Baptized, anointed, revealed and commissioned to give comfort to God’s people are some of words and phrases that help us to understand the Solemnity we celebrate this Sunday - the Baptism of the Lord. The first reading from Isaiah is a prophecy: the promise of good news that salvation is on the way. It is also about the commissioning of God’s messengers who are then sent to announce the Good news: “Comfort, give comfort to my people.” The reading speaks of a voice that cries out in the desert, exhorting God’s people to be ready for their salvation from exile. The people are urged to remove every obstacle by preparing the way of the Lord. That sounds like an Advent theme. Yes, it is an Advent theme, ushering in the fulfillment of the promise of salvation which is at the very heart of the Christmas message. The promise of salvation is fulfilled in the Gospel passage that moves us from anticipation of the coming of the Messiah to His manifestation when Christ is baptized, anointed and revealed. What happens at the Baptism of Jesus by John reveals Jesus and fulfills the promise. But the event also raises the question of why Jesus had to be baptized since he had no sin. One reason given is that God wanted Jesus to begin his ministry by symbolically identifying himself with sinful humanity, in order to save it. Jesus therefore identified with humanity not as a sinner, but as a fellow human being. Jesus knew what it was to be human. Thus Jesus is the one who fulfills Isaiah’s prophecy of bringing salvation to the nations. The dove that descends upon Him symbolizes the nature of His mission as an agent of peace and reconciliation in the world. Jesus is the one who fulfills Isaiah’s prophecy of comforting God’s People and speaking tenderly to them. He is the one who heralds the good news of salvation; the one who comes like a shepherd feeding his flock, gathering the lambs in his arms, carrying them in his bosom and leading the ewes with care. The reading from Titus proclaims the same mystery of the appearance of Jesus and promises future fulfillment of salvation. Jesus is thus “the grace of God” that has appeared, saving all…” and justifying us by his life, God’s grace. Jesus is the “kindness and generous love of God” that has appeared because of God’s mercy. He saves us and renews us by the Holy Spirit.

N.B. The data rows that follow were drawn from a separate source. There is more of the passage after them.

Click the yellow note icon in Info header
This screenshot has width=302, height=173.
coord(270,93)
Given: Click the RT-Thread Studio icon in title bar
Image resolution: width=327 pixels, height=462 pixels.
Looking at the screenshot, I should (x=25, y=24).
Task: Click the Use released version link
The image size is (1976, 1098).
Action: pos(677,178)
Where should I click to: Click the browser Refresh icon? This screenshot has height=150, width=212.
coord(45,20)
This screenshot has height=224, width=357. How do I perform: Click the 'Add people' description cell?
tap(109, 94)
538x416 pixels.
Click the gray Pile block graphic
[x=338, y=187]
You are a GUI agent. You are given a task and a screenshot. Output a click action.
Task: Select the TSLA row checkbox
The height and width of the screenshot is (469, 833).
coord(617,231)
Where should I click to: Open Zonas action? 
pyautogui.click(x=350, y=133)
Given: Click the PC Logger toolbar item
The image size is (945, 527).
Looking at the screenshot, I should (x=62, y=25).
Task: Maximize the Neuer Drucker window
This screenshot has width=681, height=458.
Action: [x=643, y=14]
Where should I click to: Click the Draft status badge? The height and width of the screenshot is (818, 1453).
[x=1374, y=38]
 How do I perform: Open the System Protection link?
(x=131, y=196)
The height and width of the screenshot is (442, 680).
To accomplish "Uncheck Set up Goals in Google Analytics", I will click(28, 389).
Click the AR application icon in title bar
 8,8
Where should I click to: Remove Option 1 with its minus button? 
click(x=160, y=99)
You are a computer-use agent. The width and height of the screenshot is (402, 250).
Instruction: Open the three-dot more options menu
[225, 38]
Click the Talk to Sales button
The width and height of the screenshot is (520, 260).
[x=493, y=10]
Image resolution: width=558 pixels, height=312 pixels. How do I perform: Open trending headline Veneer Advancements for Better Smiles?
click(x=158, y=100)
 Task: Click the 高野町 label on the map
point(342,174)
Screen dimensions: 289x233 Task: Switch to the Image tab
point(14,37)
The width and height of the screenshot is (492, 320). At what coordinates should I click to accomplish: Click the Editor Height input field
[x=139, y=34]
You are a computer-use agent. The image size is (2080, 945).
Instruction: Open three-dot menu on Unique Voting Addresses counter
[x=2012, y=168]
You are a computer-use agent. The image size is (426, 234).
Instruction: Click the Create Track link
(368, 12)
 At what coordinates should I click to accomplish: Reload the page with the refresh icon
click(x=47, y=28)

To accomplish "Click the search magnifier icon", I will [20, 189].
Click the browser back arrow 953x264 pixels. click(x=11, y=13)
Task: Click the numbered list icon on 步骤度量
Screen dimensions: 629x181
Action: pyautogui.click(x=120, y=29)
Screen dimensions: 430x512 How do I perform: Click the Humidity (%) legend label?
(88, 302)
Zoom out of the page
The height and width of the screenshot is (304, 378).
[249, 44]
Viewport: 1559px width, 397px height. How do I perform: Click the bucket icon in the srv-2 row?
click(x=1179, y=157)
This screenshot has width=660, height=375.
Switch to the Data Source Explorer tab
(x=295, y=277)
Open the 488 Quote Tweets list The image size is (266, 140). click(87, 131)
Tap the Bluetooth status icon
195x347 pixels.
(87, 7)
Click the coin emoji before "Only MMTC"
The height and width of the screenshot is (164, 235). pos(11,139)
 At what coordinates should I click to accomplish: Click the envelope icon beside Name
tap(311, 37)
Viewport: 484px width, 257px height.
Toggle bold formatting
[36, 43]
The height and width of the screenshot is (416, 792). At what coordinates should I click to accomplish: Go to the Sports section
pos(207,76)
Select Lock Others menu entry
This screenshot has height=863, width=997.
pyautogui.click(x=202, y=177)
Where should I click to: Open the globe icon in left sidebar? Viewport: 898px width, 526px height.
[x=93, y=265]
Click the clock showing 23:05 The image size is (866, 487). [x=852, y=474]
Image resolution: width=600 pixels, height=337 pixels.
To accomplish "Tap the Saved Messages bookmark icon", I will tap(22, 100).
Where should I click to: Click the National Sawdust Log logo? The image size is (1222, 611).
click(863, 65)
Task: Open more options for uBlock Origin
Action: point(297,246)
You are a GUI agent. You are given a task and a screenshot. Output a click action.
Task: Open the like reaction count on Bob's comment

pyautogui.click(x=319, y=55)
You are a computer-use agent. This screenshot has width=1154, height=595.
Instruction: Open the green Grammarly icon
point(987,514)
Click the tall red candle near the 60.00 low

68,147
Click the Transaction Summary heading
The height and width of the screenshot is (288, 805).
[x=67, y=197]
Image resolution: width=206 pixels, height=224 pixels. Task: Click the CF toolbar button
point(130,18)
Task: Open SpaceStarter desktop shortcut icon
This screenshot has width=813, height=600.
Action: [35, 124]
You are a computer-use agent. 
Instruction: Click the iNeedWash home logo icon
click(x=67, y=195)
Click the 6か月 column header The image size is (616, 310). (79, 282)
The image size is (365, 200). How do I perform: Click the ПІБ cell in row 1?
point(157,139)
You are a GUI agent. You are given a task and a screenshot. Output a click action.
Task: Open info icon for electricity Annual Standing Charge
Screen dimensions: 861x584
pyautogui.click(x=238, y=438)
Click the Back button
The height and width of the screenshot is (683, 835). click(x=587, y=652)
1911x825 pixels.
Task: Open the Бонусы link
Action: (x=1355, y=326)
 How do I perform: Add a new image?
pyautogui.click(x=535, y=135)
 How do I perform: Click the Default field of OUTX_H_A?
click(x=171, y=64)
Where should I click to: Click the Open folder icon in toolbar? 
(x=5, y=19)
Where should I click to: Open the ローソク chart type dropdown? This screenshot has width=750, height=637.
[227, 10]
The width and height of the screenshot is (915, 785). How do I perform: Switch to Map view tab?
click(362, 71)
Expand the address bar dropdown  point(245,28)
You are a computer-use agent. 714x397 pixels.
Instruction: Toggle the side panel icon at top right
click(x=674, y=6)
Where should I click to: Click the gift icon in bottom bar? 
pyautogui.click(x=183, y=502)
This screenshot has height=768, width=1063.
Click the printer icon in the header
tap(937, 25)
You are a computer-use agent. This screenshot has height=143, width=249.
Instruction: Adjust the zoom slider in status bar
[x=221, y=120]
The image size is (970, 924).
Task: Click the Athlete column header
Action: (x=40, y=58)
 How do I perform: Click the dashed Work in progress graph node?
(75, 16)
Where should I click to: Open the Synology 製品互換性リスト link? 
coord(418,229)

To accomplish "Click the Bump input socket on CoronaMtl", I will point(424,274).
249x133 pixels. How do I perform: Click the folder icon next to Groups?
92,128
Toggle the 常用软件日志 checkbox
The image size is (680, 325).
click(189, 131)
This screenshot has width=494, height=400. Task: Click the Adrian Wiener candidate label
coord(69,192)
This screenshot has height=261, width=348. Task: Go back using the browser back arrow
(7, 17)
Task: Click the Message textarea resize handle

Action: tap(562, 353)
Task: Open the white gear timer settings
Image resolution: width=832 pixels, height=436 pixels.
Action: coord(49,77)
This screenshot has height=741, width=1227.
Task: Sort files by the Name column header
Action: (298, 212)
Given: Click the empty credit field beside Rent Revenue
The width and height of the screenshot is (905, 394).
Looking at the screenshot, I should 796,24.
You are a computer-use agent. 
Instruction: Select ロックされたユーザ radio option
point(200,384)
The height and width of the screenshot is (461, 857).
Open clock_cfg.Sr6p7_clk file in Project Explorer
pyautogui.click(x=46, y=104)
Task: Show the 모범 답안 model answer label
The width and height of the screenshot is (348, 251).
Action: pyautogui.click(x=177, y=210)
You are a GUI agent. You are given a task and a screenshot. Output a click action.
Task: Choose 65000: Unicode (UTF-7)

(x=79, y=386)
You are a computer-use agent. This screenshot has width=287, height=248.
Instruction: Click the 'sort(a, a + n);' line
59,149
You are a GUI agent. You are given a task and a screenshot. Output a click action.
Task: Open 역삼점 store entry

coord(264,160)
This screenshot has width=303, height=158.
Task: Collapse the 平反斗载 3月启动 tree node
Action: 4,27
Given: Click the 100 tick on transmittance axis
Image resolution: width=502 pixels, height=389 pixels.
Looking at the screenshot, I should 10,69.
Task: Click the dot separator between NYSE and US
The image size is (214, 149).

All three readings therefore clearly announce that the Lord is coming; the Lord has come and that the Lord will continue to come. That is where we come in. First we are given the good news that our salvation is not only coming, but already here in Christ anointed and sent by the Father to comfort His people; to shepherd them, nourish them and lead them with compassion. By virtue of our baptism we become messengers: anointed, commissioned and sent by Christ to continue his presence and proclaim his good news of salvation until he comes again. In this Year of Faith, we must proclaim that good news with conviction by living lives that manifest the presence of Christ in our lives. We must be the good news of salvation to those alienated; those caught up in the web of modernity and postmodern values of satisfying human desires only; those that question the fact that you still go to Church. May they at last be led by our example to come back to the faith and find joy and fulfillment in Jesus Christ. The message we take home is threefold. 1) The Baptism of the Lord is the fulfillment and manifestation of God’s promise of salvation revealed in Jesus at His Baptism. 2) We celebrate Jesus who is anointed and sent by the Father to proclaim God’s good news of salvation: mercy, compassion and forgiveness. 3) By virtue of our baptism we become Christ’s messengers: anointed, commissioned and sent to continue his presence and proclaim his good news of salvation until he comes again.